---------- Input data ----------

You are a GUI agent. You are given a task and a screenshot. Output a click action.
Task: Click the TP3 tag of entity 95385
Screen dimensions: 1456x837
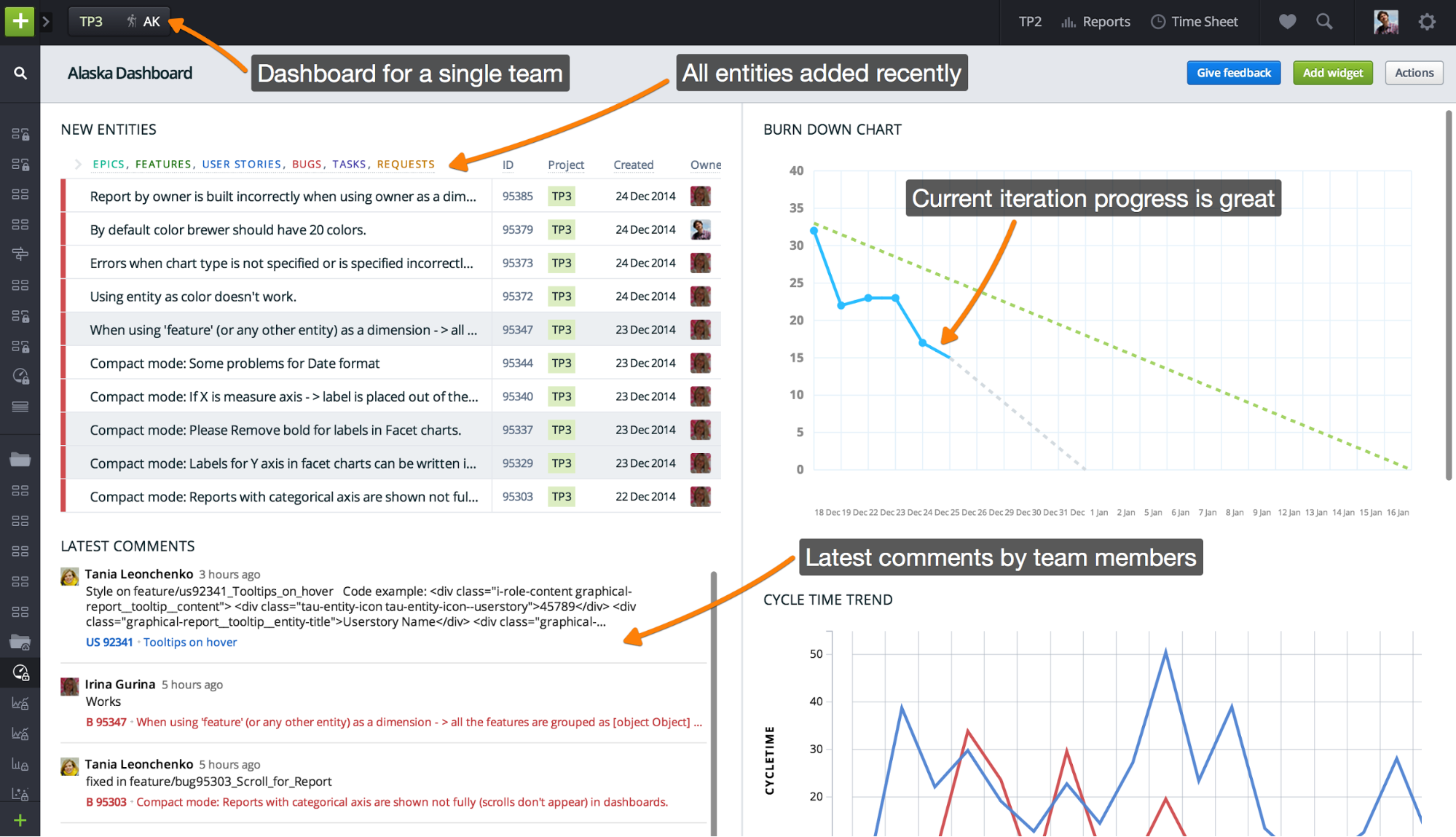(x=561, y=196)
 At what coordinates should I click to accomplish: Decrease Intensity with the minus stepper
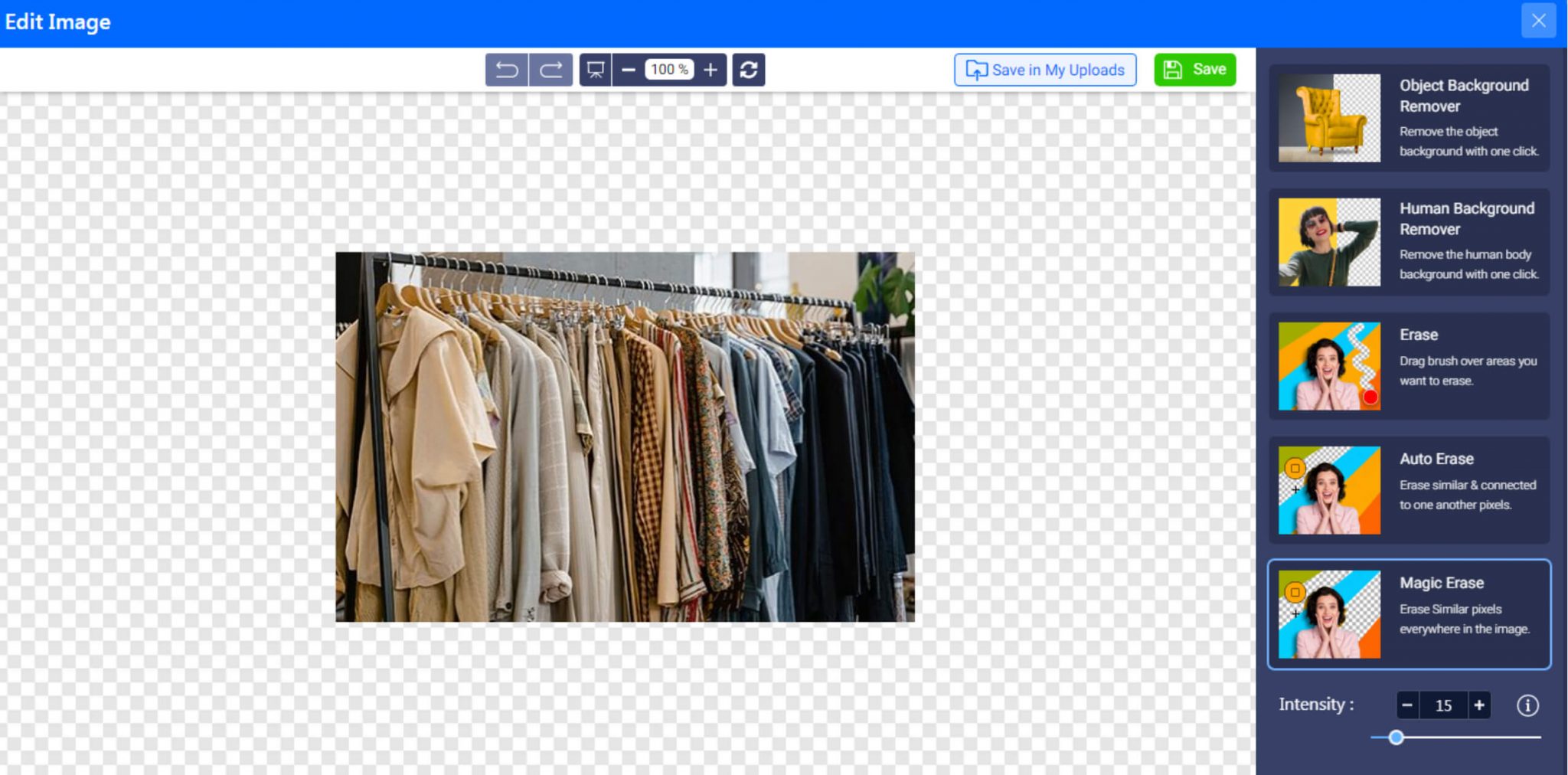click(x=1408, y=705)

----------

> [What the task requires] Reproduce the listing word for word, but keep the pictures out of it.

> [Solution for this exercise]
You are a GUI agent. You are given a task and a screenshot. Output a click action.
Task: Click the TP3 tag of entity 95385
Screen dimensions: 1456x837
(x=561, y=196)
 At what coordinates should I click to accomplish: Decrease Intensity with the minus stepper
click(x=1408, y=705)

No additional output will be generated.